__EXERCISE REQUIREMENTS__
Only a number is expected: how many lines in these records mention the word "handle"?

__INPUT RECORDS__
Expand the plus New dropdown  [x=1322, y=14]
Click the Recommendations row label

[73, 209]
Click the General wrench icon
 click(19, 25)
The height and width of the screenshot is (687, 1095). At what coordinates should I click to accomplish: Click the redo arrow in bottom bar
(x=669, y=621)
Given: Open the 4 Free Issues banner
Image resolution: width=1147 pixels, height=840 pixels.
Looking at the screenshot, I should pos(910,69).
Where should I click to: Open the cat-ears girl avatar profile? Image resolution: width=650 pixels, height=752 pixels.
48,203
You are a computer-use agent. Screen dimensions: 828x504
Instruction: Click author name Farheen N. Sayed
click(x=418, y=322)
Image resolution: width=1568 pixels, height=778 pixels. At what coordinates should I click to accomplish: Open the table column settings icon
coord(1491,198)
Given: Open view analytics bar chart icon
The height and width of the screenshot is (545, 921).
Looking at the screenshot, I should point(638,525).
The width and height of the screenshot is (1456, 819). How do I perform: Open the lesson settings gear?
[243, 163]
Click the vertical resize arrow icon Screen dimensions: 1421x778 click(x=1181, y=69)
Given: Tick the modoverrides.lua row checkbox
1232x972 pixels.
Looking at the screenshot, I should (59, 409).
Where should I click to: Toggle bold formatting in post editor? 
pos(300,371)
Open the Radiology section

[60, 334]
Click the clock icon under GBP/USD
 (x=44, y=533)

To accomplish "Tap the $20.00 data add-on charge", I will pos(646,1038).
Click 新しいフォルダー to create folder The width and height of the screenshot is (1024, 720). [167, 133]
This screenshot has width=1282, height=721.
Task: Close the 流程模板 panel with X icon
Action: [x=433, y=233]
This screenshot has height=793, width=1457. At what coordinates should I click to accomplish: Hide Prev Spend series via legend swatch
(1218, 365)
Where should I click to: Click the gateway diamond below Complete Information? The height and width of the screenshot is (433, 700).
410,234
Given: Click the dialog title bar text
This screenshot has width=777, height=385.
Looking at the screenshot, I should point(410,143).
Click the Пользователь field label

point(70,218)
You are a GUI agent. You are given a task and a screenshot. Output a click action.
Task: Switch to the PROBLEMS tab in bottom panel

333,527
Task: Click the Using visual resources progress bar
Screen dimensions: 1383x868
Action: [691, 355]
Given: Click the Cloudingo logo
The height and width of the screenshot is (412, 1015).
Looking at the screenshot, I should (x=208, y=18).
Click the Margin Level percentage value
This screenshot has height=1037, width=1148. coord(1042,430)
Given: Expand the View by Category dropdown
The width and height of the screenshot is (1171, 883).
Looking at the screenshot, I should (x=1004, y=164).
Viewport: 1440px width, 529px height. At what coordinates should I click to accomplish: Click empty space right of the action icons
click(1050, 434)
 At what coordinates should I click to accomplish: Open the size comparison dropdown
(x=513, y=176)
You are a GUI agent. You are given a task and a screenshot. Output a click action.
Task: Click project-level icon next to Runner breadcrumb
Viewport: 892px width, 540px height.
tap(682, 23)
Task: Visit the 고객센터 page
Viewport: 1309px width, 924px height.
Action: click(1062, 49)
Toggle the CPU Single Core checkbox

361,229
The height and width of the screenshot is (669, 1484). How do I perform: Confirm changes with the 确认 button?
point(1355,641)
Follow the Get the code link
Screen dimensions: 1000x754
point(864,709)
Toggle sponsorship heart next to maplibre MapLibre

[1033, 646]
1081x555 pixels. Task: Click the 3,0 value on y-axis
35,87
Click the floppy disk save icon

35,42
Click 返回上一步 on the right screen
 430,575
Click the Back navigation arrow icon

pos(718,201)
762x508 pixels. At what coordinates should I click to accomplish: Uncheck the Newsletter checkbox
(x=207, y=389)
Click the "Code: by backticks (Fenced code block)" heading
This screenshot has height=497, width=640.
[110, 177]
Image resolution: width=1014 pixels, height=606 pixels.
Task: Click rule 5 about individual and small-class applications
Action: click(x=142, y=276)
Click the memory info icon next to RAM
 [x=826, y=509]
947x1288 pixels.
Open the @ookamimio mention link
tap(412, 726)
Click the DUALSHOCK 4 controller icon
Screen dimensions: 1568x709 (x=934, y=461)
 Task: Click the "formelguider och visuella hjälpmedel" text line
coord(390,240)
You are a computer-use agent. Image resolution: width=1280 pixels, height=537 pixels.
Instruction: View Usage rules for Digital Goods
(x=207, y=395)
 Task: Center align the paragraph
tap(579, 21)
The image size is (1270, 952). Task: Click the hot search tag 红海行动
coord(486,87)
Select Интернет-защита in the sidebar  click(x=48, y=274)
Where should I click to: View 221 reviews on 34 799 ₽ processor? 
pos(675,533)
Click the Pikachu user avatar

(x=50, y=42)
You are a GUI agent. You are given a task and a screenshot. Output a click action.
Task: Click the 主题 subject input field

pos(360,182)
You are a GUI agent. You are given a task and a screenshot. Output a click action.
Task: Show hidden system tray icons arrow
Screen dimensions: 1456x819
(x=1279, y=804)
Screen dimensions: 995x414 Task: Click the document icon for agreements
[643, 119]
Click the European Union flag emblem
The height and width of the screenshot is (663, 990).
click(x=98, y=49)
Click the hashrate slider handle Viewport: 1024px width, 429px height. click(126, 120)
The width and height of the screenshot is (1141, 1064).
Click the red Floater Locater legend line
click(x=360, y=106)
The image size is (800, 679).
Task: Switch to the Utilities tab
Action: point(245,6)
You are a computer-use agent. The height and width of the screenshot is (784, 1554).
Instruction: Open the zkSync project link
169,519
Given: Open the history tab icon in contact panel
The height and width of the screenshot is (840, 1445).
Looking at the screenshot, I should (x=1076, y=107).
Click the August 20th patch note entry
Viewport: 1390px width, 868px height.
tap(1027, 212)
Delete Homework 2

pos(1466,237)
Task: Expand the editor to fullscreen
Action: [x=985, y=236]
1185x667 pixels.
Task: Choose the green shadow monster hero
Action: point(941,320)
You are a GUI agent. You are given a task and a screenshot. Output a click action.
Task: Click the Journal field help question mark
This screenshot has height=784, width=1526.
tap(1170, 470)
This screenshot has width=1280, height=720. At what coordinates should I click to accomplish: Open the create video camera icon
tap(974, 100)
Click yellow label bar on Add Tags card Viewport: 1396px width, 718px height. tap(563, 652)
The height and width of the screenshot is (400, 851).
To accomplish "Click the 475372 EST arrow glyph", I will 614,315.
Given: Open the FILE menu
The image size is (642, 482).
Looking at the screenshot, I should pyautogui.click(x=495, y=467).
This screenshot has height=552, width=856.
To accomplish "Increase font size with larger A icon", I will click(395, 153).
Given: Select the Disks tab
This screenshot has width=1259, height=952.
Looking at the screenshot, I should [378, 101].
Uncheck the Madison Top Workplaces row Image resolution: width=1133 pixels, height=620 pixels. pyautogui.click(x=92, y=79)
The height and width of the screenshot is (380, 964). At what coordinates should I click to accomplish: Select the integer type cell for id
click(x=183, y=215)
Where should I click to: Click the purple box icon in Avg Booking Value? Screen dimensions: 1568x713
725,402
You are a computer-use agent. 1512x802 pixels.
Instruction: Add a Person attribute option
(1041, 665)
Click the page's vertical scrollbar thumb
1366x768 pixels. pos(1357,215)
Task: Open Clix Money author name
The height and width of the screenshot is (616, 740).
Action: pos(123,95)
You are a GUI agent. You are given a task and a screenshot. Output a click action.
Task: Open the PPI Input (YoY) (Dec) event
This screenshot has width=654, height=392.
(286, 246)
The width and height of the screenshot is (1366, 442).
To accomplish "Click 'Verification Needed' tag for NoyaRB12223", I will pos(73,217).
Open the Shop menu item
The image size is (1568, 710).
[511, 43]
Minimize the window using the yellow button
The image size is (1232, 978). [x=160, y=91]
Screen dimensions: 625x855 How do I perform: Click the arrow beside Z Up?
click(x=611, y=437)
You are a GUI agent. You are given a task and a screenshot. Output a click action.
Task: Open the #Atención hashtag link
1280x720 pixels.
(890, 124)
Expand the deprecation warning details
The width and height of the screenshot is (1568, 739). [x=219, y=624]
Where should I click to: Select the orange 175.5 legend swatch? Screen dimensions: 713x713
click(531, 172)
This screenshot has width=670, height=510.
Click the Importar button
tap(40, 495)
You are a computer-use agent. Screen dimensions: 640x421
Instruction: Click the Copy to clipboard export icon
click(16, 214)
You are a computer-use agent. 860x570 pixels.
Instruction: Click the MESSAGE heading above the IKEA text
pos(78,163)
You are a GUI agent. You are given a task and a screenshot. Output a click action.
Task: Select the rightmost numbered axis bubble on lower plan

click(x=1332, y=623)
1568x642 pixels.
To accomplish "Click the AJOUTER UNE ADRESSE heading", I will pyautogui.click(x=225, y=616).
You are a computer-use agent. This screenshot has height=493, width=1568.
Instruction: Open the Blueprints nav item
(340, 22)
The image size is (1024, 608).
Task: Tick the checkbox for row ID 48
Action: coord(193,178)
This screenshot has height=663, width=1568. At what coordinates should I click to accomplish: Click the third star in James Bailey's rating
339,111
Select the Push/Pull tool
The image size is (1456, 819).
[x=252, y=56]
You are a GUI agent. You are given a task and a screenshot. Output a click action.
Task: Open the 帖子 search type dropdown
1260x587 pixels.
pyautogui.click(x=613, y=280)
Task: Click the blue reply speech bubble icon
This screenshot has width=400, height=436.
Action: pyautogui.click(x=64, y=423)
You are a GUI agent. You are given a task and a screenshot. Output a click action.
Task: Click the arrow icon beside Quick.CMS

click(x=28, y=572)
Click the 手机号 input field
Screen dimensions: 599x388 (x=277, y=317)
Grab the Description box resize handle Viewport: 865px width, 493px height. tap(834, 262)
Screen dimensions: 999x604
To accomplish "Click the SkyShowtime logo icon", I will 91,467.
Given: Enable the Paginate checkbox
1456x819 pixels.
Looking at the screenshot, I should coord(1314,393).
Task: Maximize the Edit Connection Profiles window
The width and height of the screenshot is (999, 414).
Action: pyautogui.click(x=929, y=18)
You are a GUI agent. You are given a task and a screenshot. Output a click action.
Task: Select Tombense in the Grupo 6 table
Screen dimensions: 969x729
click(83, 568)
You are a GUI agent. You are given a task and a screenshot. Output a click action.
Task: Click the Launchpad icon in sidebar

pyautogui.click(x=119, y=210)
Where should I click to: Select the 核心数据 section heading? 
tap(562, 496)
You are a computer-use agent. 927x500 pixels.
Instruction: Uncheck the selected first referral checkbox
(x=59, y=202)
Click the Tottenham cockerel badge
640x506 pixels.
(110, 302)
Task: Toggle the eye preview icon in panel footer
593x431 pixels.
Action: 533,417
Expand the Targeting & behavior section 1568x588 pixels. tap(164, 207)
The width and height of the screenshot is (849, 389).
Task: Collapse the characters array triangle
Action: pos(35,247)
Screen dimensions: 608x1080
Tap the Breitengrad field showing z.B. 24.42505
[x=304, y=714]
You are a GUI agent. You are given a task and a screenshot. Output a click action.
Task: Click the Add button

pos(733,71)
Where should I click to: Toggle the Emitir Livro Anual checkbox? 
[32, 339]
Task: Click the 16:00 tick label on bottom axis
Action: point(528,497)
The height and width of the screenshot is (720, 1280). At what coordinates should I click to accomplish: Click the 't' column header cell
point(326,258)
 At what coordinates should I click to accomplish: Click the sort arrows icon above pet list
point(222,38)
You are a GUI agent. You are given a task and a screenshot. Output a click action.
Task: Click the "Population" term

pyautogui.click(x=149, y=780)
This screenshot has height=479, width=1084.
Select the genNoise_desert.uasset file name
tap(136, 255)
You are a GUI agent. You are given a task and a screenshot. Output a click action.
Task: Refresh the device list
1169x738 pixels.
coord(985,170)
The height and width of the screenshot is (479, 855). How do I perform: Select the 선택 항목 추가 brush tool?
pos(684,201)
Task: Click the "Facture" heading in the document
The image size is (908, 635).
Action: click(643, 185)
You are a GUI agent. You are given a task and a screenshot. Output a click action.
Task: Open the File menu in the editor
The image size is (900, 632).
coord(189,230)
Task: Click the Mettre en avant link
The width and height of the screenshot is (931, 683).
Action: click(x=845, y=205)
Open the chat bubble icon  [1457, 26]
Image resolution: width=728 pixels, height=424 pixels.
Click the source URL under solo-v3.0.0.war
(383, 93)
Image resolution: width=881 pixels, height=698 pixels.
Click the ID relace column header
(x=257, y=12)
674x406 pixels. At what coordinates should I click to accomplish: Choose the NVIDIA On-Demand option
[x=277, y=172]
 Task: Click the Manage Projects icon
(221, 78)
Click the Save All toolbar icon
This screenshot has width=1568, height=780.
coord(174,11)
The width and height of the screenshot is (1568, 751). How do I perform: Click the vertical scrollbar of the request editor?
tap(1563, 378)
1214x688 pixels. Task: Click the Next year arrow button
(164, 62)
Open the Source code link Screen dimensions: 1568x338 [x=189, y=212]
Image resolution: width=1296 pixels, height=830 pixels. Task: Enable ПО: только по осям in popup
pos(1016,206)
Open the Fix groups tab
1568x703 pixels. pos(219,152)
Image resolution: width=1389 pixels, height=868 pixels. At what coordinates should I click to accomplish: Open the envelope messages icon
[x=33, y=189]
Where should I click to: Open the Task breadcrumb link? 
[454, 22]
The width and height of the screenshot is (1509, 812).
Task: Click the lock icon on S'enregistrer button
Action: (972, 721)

__YOUR RESPONSE__
2